Screenwriter and songwriter (born 1982)

Sean Anthony Shepard, known as DJ Sean Anthony (born February 10, 1982) is an American DJ, music producer, songwriter and screenwriter.

Shepard taught himself audio production at a young age while operating his church sound room when he was brought to gospel recording artist Fred Hammond, to refine his engineering skills. Shepard became a Detroit disc jockey in the early 2000s and temporarily hosted the music video show Turbulence on WGPR-TV 62. He then branched out and started producing music and writing songs while attending college. In 2006, his demo work was presented to Mike Winans Jr. of the Winans family where he became a songwriter for Baby Mike Music under a publishing deal with Sean Combs's Bad Boy Records, where he released his first production work for Bad Boy recording artist Danity Kane on their self-titled album with tracks "Ain't True" and "Press Pause".

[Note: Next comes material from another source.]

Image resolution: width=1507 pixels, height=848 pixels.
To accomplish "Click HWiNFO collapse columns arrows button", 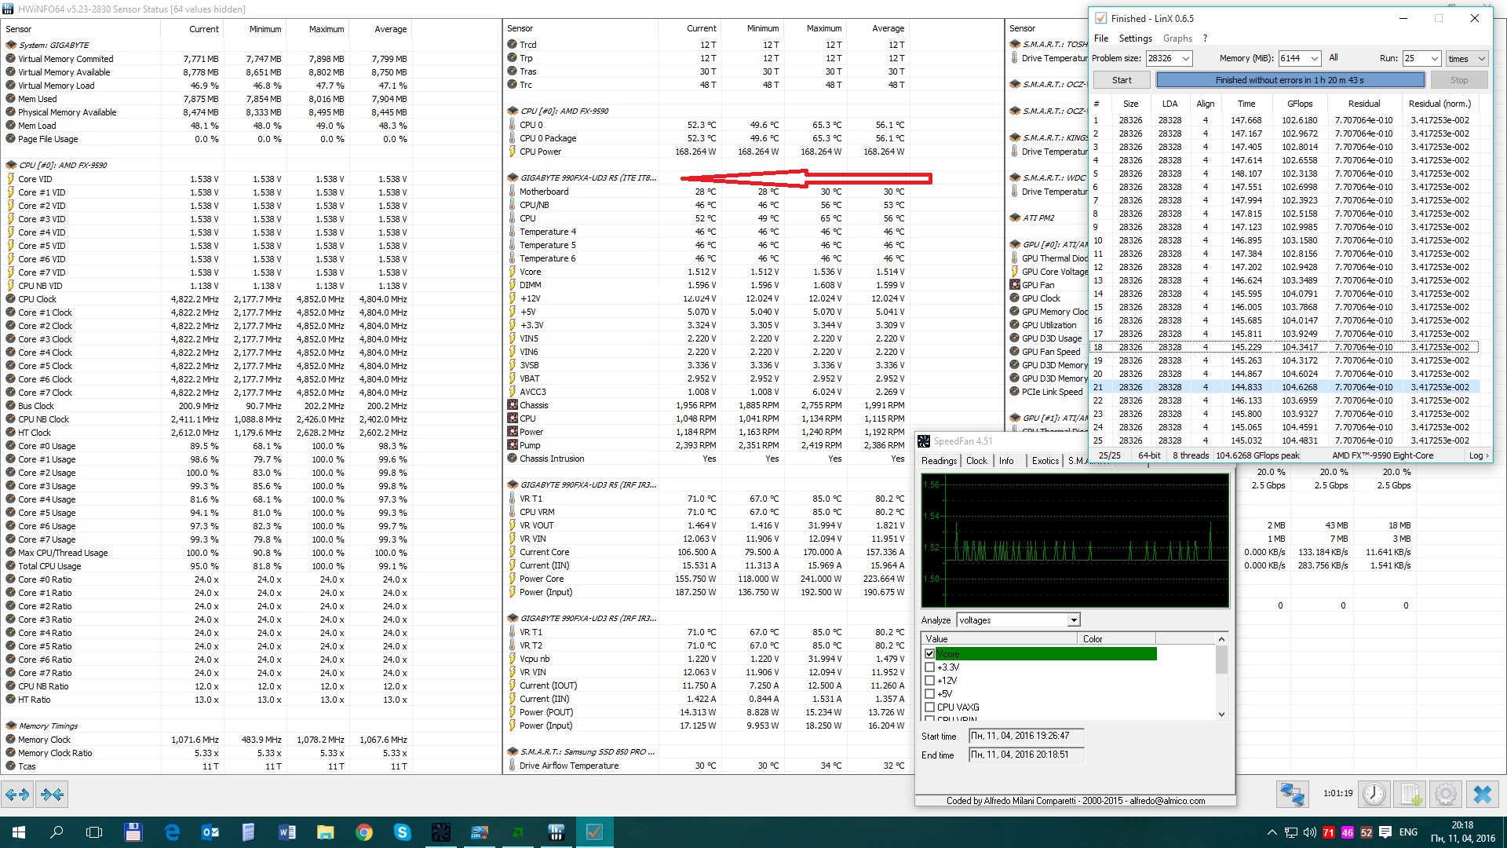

A year later Shepard followed up with the dance song "How You Not Gonna" for Bad Boy recording artist B5's second album Don't Talk, Just Listen.

Shepard's production credits throughout the early 2000s include "What You Mean" for Capitol Records recording artist and guitarist Tony DeNiro ft. Mike Winans Jr., "Something You Wanna Try" for Def Jam Records recording artist Electrik Red, "Come Home with Me" and "What Would You Do" for Bad Boy Records recording artist singer-songwriter Mike Winans Jr., "I Can't" for Epic Records recording artist and B2K band member Raz B, and "Crazy" for Bad Boy Records recording artist singer-songwriter Shay Winans.

Shepard ventured out independently under his own record label and publishing company, ShepTime Music Inc and gained some recognition for his first single "The Strip Club Anthem". The song was pulled by Island Def Jam and later released and redistributed on August 28, 2012, worldwide, after ownership issues were resolved.

Shepard made his acting debut in the 2017 film Michigan Lockdown and in 2023 ranked top 43% on Coverfly for the NBC Writers Discover Program.